So, with that bit of background information in place, we can get to the interesting part: where do we come from and are we all related to Adam and Eve?

One of the great accomplishments of the last twenty years has been to complete the Human Genome Project (HGP), a map of every gene (section of DNA that codes for a particular trait) that humans can possess.  This incredible feat of human ingenuity and cooperation was completed by an international team in 2003 but work continues on it to this day.  With the data from the HGP, some researchers have begun to answer the question of human origins by teasing out patterns in the DNA of the current population.

While many of these genetic studies are fascinating, what I want to talk about today is the human karyotype.  A karyotype is simply the full set of chromosomes and is best illustrated with an image.

Notice how there are 23 sets of chromosomes. Courtesy: National Human Genome Research Institute
A human karyotype.  Notice how there are 23 sets of chromosomes (46 individual chromosomes).

* **AIM OF THE TASK**: According to the excerpt about human origins, in what year was the Human Genome Project completed?

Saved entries
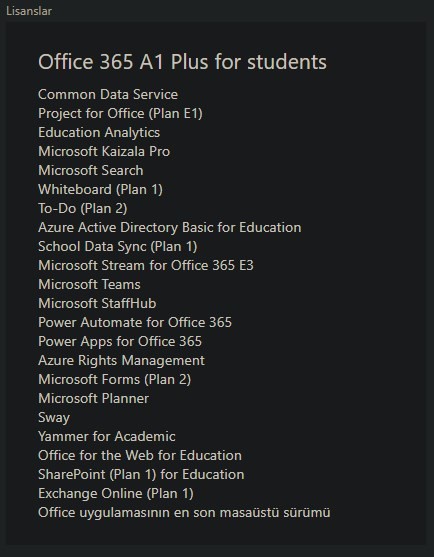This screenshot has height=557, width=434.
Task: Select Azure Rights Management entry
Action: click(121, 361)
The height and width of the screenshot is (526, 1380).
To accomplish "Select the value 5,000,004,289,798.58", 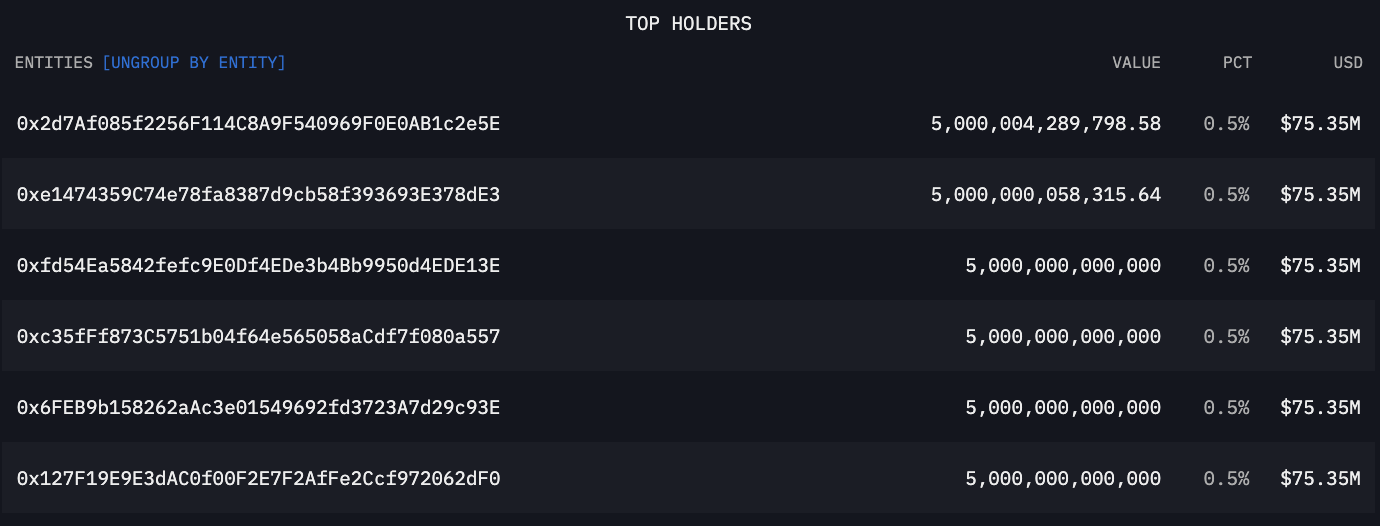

* **RESPONSE**: 2003